The need for an app to handle the backup process gives the company another level of protection. “I don’t believe either Google or Apple would allow people to infringe our patents or deliver apps that would infringe our patents.”

Sharing the spoils

MEEM has been partly financed by crowdfunding – £700,000 of its £2.5 million funds have come from investors online. But MEEM didn’t use Kickstarter or Indiegogo to create pre-orders for its product. Using Crowdcube, MEEM gave investors an equity stake in the company, with around 6% of the firm now owned by small investors.

https://youtube.com/watch?v=CfJadfTjt0c

If MEEM hits its ambitious targets, the crowdfunders won’t just get a one-off product, but a genuine return on their investment. The firm aims to sell five million units next year, and 12 million the year after. But that will still leave 499 out of every 500 smartphone owners to chase. With MEEM cables costing from £50 for the 16GB model, there’s potential to become a billion-pound company.
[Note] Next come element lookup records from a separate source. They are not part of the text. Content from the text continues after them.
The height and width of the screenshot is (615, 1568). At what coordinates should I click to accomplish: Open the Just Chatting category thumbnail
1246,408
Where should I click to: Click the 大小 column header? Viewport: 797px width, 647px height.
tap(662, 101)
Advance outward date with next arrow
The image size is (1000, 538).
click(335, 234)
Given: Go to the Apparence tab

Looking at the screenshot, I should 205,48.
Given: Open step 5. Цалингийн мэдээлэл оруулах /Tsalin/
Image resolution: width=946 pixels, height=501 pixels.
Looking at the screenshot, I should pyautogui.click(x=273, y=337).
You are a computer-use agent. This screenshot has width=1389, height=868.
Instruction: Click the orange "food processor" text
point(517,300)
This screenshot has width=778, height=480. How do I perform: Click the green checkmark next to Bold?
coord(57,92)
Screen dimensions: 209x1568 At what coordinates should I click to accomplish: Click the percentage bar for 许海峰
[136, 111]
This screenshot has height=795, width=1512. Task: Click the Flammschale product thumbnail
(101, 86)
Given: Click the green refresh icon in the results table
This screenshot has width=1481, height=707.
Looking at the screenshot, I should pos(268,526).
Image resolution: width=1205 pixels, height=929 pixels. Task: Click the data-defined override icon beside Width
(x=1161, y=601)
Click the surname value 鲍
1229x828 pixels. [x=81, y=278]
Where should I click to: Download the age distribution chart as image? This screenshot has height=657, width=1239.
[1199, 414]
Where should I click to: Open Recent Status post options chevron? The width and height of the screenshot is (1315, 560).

The company’s not stopping at smartphones, though: a tablet version is in the works and Sumner plans to attack the laptop market soon. “Independent research said we would sell, in the first three years, between 23 and 27 million cables,” he said. “If we did that, I’d be a very happy man. If we sold more, I’d be even happier.” Certainly happier than he was batting balls back to his tennis coach anyway.